(Pixel coordinate grounding data)

★ ★ ★

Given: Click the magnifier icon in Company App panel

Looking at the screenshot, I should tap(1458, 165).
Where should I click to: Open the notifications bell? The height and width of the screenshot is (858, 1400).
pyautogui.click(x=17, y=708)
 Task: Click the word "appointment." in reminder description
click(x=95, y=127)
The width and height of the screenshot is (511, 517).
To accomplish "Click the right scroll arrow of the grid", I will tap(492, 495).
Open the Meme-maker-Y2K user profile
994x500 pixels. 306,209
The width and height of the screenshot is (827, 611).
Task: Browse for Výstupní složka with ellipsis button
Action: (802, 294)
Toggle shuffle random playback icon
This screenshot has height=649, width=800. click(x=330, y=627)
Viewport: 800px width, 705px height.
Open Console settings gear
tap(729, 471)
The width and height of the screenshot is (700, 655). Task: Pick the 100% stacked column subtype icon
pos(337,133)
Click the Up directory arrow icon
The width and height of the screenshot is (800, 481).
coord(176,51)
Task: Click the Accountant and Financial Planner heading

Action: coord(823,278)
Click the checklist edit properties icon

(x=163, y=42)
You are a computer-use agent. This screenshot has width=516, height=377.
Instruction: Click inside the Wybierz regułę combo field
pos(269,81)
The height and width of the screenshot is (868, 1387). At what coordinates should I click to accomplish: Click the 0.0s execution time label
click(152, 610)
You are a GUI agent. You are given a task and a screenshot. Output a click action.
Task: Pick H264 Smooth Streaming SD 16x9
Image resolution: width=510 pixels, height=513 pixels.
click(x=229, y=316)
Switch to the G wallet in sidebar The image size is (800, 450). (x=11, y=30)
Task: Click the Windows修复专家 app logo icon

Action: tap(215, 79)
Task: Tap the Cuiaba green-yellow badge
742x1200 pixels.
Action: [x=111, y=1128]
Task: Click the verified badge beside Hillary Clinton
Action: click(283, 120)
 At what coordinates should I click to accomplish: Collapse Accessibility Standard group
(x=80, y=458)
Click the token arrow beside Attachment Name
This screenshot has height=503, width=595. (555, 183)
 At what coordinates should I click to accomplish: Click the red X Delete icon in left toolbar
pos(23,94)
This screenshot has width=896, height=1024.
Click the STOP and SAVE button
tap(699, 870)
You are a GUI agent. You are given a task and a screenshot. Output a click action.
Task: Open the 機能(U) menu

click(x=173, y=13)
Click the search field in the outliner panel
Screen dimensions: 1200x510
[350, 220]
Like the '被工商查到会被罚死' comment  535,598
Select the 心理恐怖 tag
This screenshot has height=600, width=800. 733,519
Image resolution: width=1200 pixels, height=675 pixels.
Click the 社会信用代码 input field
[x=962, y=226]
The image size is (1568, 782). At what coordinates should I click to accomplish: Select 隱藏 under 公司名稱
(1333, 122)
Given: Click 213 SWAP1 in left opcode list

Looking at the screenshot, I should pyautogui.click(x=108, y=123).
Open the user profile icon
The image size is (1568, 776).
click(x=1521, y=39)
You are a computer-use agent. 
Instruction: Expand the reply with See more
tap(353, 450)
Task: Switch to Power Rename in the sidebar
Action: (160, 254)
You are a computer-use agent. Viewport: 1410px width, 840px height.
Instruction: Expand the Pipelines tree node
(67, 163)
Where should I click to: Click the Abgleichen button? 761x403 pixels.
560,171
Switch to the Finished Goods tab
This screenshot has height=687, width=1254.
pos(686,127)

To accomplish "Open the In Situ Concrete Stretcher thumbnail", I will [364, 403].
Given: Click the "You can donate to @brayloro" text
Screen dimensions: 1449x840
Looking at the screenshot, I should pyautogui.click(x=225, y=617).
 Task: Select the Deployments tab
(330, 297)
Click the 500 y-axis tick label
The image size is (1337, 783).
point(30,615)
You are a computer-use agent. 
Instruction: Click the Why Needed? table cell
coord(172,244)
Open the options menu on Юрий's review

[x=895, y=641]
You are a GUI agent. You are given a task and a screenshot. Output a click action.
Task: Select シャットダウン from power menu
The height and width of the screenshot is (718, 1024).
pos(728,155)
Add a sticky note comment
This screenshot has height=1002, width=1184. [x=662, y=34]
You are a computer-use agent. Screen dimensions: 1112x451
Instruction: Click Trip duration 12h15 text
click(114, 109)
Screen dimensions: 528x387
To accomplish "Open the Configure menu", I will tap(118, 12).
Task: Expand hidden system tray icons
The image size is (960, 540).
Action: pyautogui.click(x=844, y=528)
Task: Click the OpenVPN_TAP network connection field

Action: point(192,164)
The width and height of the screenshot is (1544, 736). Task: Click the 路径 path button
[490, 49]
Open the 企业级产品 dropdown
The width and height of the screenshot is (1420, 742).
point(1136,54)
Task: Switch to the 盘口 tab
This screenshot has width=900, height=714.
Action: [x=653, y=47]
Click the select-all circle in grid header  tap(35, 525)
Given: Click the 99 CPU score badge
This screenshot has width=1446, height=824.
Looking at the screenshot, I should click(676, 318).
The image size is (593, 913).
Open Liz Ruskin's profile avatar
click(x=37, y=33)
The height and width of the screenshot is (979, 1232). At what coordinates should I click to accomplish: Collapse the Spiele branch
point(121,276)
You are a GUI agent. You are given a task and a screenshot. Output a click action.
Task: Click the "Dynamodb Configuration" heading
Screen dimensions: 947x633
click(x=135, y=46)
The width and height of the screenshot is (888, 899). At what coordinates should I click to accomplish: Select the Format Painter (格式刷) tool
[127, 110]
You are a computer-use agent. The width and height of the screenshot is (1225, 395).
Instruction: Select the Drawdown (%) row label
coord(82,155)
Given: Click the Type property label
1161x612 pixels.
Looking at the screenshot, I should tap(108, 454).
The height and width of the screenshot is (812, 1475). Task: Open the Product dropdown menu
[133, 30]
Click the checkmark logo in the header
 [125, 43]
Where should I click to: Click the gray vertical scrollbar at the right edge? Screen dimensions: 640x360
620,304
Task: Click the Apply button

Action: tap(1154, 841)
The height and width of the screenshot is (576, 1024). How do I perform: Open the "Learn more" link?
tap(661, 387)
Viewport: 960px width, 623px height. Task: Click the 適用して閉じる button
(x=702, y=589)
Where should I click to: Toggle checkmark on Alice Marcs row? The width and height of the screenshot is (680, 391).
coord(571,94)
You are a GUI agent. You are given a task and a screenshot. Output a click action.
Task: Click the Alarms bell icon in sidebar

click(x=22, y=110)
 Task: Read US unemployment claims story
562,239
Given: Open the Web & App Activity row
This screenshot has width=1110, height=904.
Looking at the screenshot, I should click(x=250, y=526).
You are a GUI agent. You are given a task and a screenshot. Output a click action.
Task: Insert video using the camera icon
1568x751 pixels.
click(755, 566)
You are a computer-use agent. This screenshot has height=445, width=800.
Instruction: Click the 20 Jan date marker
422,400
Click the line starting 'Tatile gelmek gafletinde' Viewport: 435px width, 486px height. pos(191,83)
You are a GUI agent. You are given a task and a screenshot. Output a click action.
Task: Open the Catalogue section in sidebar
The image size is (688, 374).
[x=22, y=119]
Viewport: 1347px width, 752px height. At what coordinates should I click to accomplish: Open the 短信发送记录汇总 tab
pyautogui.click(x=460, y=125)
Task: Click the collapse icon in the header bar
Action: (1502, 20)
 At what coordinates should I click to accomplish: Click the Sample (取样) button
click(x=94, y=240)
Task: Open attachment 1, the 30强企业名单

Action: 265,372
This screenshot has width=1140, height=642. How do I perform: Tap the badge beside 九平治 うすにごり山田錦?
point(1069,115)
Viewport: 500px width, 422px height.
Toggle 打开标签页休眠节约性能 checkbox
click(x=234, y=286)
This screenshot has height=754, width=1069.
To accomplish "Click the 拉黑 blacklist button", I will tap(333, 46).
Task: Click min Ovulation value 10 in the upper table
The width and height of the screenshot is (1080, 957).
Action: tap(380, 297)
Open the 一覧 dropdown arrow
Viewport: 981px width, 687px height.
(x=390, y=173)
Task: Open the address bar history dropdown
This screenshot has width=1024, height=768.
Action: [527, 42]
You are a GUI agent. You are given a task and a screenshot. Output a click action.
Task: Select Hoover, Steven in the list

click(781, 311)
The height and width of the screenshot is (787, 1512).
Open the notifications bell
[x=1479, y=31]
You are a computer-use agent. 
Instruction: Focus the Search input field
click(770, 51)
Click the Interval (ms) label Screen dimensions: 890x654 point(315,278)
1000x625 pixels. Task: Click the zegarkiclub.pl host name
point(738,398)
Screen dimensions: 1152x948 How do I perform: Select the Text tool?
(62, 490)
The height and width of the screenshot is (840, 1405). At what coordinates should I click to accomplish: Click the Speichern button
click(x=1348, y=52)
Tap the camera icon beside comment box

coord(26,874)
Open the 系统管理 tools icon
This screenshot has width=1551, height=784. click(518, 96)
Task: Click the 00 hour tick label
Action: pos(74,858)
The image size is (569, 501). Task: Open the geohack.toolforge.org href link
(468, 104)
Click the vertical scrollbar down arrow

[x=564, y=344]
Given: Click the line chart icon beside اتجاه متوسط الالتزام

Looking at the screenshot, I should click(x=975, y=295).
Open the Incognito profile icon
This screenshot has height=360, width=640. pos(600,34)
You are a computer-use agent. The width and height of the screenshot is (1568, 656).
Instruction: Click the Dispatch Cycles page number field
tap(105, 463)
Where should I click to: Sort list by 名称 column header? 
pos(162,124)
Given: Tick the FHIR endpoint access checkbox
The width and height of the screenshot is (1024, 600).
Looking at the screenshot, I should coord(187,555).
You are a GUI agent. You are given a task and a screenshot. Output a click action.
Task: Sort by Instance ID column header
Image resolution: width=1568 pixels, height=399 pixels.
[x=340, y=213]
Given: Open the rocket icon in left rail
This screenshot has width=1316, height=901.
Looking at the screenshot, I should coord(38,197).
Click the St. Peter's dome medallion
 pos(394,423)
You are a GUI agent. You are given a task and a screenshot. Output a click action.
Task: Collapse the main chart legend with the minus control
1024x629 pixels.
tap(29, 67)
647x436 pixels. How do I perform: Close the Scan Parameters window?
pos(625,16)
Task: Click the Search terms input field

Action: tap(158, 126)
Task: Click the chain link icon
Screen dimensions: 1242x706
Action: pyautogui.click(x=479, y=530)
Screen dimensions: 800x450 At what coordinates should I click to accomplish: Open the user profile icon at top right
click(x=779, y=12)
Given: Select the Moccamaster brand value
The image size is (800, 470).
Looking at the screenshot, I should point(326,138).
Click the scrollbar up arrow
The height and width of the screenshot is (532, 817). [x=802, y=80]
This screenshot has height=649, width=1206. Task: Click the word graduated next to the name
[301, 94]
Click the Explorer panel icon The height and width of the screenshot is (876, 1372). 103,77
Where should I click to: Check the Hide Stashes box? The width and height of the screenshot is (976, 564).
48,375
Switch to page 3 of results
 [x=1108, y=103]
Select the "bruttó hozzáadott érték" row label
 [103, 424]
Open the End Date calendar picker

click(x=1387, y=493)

★ ★ ★

Brief:
Of the entries above, repeat exactly the lines between the line with "The width and height of the screenshot is (1420, 742)." and the line with "Given: Click the 99 CPU score badge", inclusive, and no others.

Response:
The width and height of the screenshot is (1420, 742).
point(1136,54)
Task: Switch to the 盘口 tab
This screenshot has width=900, height=714.
Action: [x=653, y=47]
Click the select-all circle in grid header  tap(35, 525)
Given: Click the 99 CPU score badge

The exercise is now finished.